Bivins competed in 8 of 30 events with 1 Top 10 during the 1977 season before retiring from racing out of frustration from losing the Rookie of the Year crown.

In his NASCAR career, he led six laps out of 7,901 - the equivalent of . For starting an average of 20th place and finishing an average of 17th, Bivins earned a grand total of $61,725 in total prize winnings.  Bivins raced from the age of 31 to the age of 33.

Career after NASCAR
After retiring from NASCAR, Bivins drove a limited schedule for the ASA before putting a hiatus to his stock car career in 1980. In 2010, Bivins has resumed racing career in a Modified.

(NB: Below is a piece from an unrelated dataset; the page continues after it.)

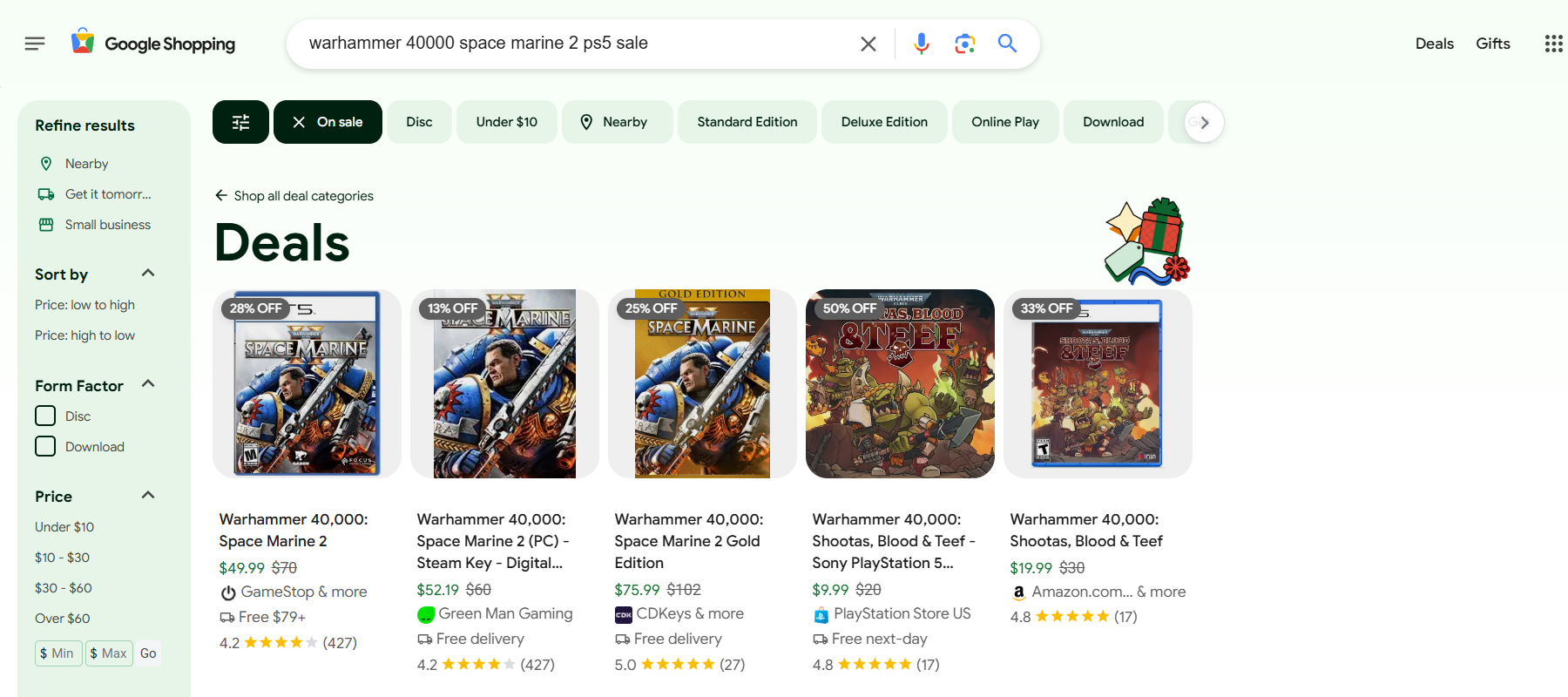This screenshot has width=1568, height=697.
Task: Open the Google Shopping home logo
Action: tap(153, 43)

Terry later raced at Lakeside Speedway in Kansas City, Kansas in the Grand National Class. Car #5 and he won three feature races in 2018. He then moved to B-Mods in 2019, 2020 and 2021 when he lived in Lebo, Kansas.   Bivins retired from racing in the middle of 2021 with health issues. He had over 400 wins in his career despite not racing during 30 of the years between his first and last race. He won track championships on both pavement and dirt at Lakeside and I-70 Speedway.

Personal life
After retiring from NASCAR, he started his own construction company. Bivins later was a professional fisherman. 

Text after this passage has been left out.